Этот невысокий, курносенький паренек с толстыми губами и светлым чубом был единственным в Самгубчека обладателем черной кожаной куртки. Ни уполномоченные, ни начальники отделов, ни сам председатель товарищ Вирн - о рядовых сотрудниках и говорить не стоило - не имели традиционных, ставших почти символическими, кожаных курток, поскольку в конце прошлого года приказом по Самарскому губчека всему наличному персоналу было предписано "сдать кожаное обмундирование для направления красноармейцам на фронт". У Ягунина же кожанка появилась нынешней весной - ее подарил Михаилу питерский чекист, которому отрезали в госпитале ногу. Теперь Ягунин был щеголем среди чекистов и не раз уже отклонял предложения сменять ее, хотя вещи предлагали взамен отменные: новенькие английские не дошедшие до Врангеля ботинки с толстой подметкой, маузер в полированной деревянной кобуре с неясной монограммой и к нему в придачу подбитая ватой шинель.

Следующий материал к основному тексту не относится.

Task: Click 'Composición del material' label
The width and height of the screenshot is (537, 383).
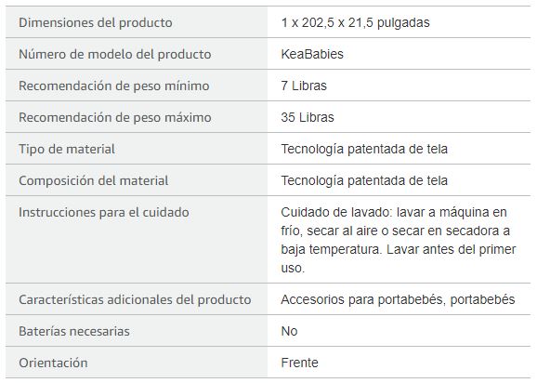Action: click(93, 180)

Несмотря на сухое и ясное утро, которое предвещало, что и день нынче будет точно такой же, как вчера, как позавчера и как уже подряд третий месяц - без капли дождя, знойный и пыльный, - на Михаиле была надета кожанка. Товарищам, которые подначивали на этот счет, Ягунин объяснял свое несезонное пристрастие к ней боязнью застудить легкие. Каждый сквознячок был для них опасен. Это была чистая правда, но не вся: у Ягунина просто-напросто не было приличной рубахи, а давно побелевшая гимнастерка расползалась на спине и плечах Михаила и чинить ее было бесполезно. Все-таки он ее чинил ежевечерне, шепотом ругаясь и чуть не плача от ярости. Приходилось быть щеголем поневоле, потеть, но терпеть.

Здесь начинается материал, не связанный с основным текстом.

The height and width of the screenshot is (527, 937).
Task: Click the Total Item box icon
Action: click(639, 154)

Стирая со лба первую за сегодня испарину, сотрудник ЧК Ягунин шагал по грязным, голым - ни деревца - улицам Самары.

В кармане кожаной куртки у него лежал влажный пакет из газетной бумаги с фотографическими снимками, которые всего полчаса назад отпечатал с пластинок фотограф губотдела Ботойогов. Идти было недалеко, кварталов шесть: Самарский угрозыск был расположен рядом с синагогой на Садовой, занимая довольно необычный дом - с улицы приземистый, одноэтажный, а со двора двухэтажный, в нем прежде располагалось жандармское управление.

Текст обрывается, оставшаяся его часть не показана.